The benefits of fasting

I have always dismissed the idea of fasting as kind of faddish and new agey. Plus self-denial doesn’t appeal to me. As far as I know, people mostly choose to fast for weight control. (One 456-pound man fasted for more than a year and lost 276 pounds.) But I’ve just found some interesting research that shows other health benefits of withholding food.

Because we probably evolved to endure periodic bouts of starvation, our organ systems may be programmed to function optimally in intermittent fasting-type conditions. At the very least, our early ancestors’ eating patterns were probably restricted to the daylight hours.
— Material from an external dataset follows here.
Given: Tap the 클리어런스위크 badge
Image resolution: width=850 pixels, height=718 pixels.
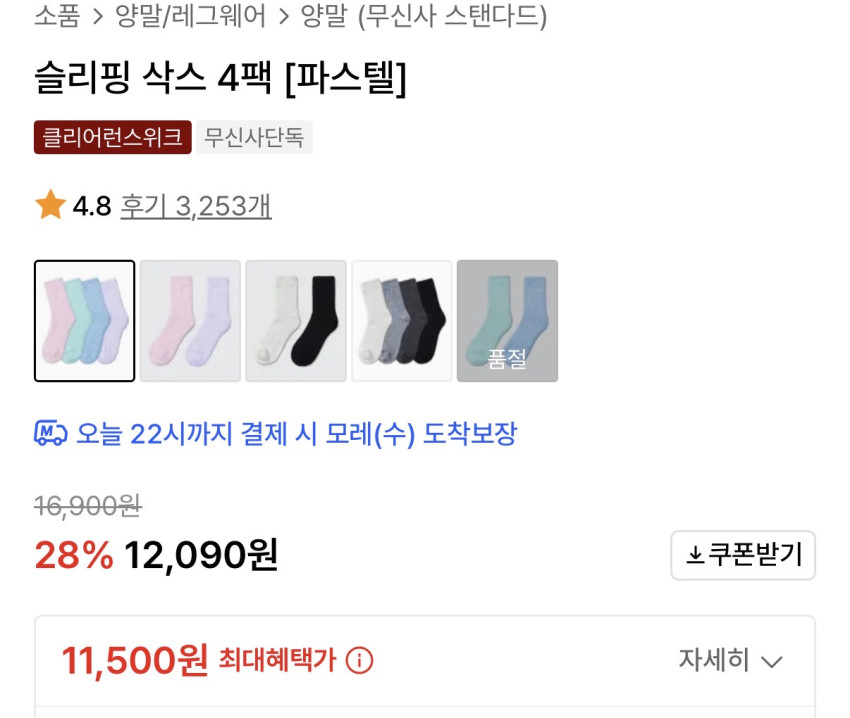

Now we eat all the time—night and day, probably throwing off some delicate mechanisms. (One of the mechanisms has to do killing damaged cells and replacing the dead cells with newly regenerated cells.)
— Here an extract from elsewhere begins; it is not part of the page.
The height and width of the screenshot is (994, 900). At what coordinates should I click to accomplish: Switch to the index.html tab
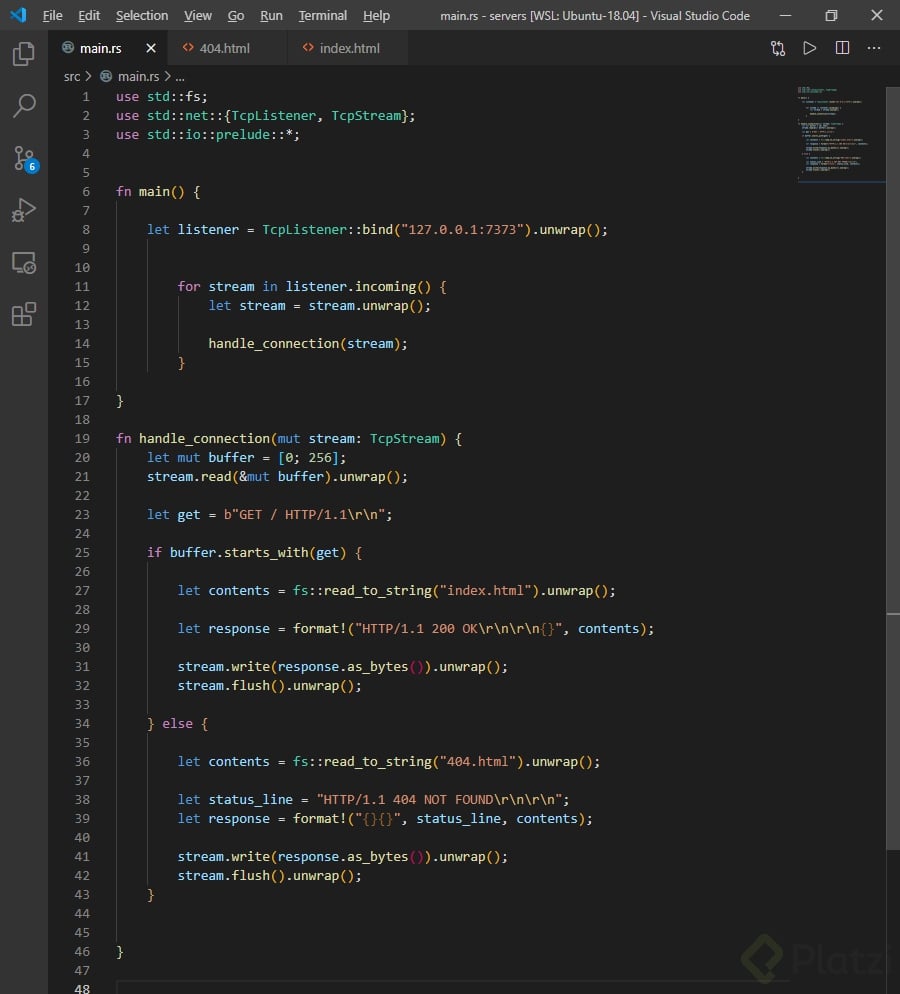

Here are the benefits, way over-simplified here (the mechanisms that cause these effects are wildly complicated, some having to do with gene expression and altering metabolic pathways):
  • Liver: increases insulin sensitivity, decreases insulin resistance, lowers blood glucose levels. Also, the liver’s glycogen stores become depleted and our bodies start burning visceral fat.
  • Immune system: reprograms T-cell populations, tamping down autoimmunity; also reduces pro-inflammatory substances.
  • Heart: lowers blood lipid levels and blood pressure.
  • Brain: improves memory, learning, and neuron repair.
Fasting regimens vary, such as every other day, two days a week, or periodic, such as once a month or once a year. But there’s also one called “time-restricted feeding”: you confine eating to a window of 8, 10, or 12 hours a day. How hard is that? At our house we do that all the time: we eat dinner at 5:30 (we’re old) and break our fast at 7:00 in the morning. That’s easily 12 hours of fasting. It counts!

So wait a minute. Most of us fast every day without thinking about it. Forget I said anything (although it's nice to know that our bodies put our fasting periods to good use; also that you don't have to go to any extremes to get the benefits).